Malik Taylor earned a roster spot with exceptional play in the preseason, but he knows nothing is guaranteed. He made the 53-man roster last year and started in Week 4 when Adams and Lazard were out with injuries, but there were no guarantees this offseason. Taylor’s contributions on special teams likely factored in the team’s decision to keep six receivers.
** Tight ends (4) – Robert Tonyan is expected to be an even better version of himself, which is saying a lot considering he caught 52 passes for 586 yards and 11 touchdowns last season.
Marcedes Lewis is a rock-solid veteran, while Josiah Deguara continues to impress after missing his rookie season with a knee injury. Dominique Dafney, the fourth tight end, is faster and more sure-handed than Jace Sternberger, who will be on the suspended list for the first four games.
** Offensive line (9) – David Bakhtiari’s placement on the PUP list is bittersweet. While the Packers want their All-Pro left tackle to return as soon as possible, Bakhtiari’s designation removes all temptation to bring him back too soon. He will be out for the first six weeks.
Until then, the Packers’ offensive line (left to right) appears to be: Elgton Jenkins, Jon Runyan, Josh Myers, Royce Newman and Billy Turner. When Bakhtiari returns Jenkins slides to left guard and Runyan returns to his backup role.
Myers is a downgrade from Pro Bowl center Corey Linsley if only because of the rookie’s lack of experience. The Packers believe Myers will develop into a top-flight center. Until then he’ll learn as he goes.
Newman burst onto the scene as a powerful, agile lineman. His size and mobility should lead to crushing downfield blocks in both the run and screen game.
The only question is this: How well does Turner hold up at right tackle? If he struggles the Packers could turn to veteran Dennis Kelly.
Guard-center Lucas Patrick, center Jake Hanson and tackle Yosh Nijman round out the position group.
** Defensive line (6) – The Packers kept five down linemen last year.
All-Pro Kenny Clark, Kingsley Keke, Dean Lowry and Tyler Lancaster all return. The changes are T.J. Slaton replacing the eternally disappointing Montravius Adams, with undrafted free agent Jack Heflin being deemed good enough to merit six down linemen. If Heflin proves to be an upgrade over Lancaster, the group may be back to five if another roster spot is needed.

■ WHAT TO WORK ON
• A. Quote the Packers roster preview from "Newman burst onto" up to and including "linemen last year.".
• B. Answer these questions using the Packers roster preview:
(i) How many touchdowns did Robert Tonyan catch last season?
(ii) For how many weeks will David Bakhtiari be out?
(iii) Which undrafted free agent was judged good enough to justify keeping six down linemen?
• C. Continue the Packers roster preview after its final sentence.

Stored items from a collection:
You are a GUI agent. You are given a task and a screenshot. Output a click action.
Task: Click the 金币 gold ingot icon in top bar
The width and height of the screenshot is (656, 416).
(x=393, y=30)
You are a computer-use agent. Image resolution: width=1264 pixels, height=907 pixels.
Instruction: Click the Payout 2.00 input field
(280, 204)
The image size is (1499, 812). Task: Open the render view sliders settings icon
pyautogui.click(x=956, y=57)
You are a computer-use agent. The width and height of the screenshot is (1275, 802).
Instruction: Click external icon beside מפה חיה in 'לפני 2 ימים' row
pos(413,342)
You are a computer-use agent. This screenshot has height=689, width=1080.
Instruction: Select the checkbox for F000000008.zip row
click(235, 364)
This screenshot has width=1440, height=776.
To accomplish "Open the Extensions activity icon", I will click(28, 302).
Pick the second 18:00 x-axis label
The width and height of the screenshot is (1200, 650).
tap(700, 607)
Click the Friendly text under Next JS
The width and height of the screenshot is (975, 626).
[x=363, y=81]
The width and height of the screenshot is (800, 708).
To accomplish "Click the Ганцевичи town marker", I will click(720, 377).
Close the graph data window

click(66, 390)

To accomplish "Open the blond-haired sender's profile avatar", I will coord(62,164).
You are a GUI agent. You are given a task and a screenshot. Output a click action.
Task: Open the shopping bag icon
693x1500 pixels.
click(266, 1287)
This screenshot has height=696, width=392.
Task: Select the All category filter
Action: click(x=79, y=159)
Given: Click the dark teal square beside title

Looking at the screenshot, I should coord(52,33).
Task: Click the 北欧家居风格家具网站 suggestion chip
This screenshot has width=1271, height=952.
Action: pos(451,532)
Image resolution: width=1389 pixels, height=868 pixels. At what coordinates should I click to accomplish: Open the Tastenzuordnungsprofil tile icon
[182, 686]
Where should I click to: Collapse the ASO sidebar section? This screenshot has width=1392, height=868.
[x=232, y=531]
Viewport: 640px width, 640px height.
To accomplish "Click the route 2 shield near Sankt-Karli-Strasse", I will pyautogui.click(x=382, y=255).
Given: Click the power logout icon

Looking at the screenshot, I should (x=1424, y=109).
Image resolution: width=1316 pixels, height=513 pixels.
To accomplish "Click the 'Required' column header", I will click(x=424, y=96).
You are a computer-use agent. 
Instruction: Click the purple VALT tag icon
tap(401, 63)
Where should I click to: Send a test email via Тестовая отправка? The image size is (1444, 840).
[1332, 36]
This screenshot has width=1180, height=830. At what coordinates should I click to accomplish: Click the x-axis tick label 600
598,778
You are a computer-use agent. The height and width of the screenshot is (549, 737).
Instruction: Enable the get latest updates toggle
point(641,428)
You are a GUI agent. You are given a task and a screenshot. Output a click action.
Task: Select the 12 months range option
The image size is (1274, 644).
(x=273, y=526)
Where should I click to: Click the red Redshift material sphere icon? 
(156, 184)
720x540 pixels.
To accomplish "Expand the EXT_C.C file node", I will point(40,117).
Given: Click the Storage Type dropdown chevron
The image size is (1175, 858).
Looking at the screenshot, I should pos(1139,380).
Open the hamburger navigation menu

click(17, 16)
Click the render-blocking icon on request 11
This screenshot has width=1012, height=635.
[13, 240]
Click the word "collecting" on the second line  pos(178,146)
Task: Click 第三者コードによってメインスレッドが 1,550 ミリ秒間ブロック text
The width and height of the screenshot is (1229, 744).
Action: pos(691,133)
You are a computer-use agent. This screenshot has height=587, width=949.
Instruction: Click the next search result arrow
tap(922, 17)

■ TASK-BY-TASK OUTPUTS
• A.
Newman burst onto the scene as a powerful, agile lineman. His size and mobility should lead to crushing downfield blocks in both the run and screen game.
The only question is this: How well does Turner hold up at right tackle? If he struggles the Packers could turn to veteran Dennis Kelly.
Guard-center Lucas Patrick, center Jake Hanson and tackle Yosh Nijman round out the position group.
** Defensive line (6) – The Packers kept five down linemen last year.

• B.
(i) 11
(ii) The first six weeks
(iii) Jack Heflin

• C.
** Inside linebackers (5) – De’Vondre Campbell is a significant upgrade over Christian Kirksey. Campbell (6-4, 232) has exceptional size and speed, plus he has been a healthy and productive tackling machine during his first five NFL seasons.
Rookie O.J. McDuffie earned a roster spot through special teams’ play. He joins holdovers Oren Burks and Ty Summers, while Krys Barnes effectively replaces Kamal Martin as the No. 2 inside backer.
** Edge rushers (5) – Za’Darius Smith’s back issues likely factored into the team’s decision to keep five OLBs, including the unheralded Chauncy Rivers. A rejuvenated Preston Smith and rising star Rashan Gary, plus holdover Jonathan Garvin, round out the group.
** Cornerbacks (6) – Alexander, the headliner, will lead a group that includes holdovers Kevin King and Chandon Sullivan, first-round pick Eric Stokes and newcomers Shemar Jean-Charles and Isaac Yiadom.
Stokes is an obvious upgrade over Ka’dar Hollman, and Jean-Charles’ special teams’ play is stronger than Kabion Ento’s. Yiadom replaces Josh Jackson in a Packers-Giants swap of disappointing corners.
** Safeties (4) – Savage and the underappreciated Adrian Amos are versatile, talented starters who set the tone on defense. Henry Black and Vernon Scott are quality backups.
** Special teams (3) – Punter J.K. Scott’s inconsistency ultimately cost him his job. The Packers sent a 2023 seventh-round draft pick to the Los Angeles Rams in return for punter Corey Boroquez, who lost his training camp battle with veteran Johnny Hekker.
Boroquez garnered some All-Pro votes while punting in Buffalo last season, but the Bills declined to re-sign him.
Mason Crosby is the team’s ageless kicker, while Hunter Bradley will handle the long snapper duties again.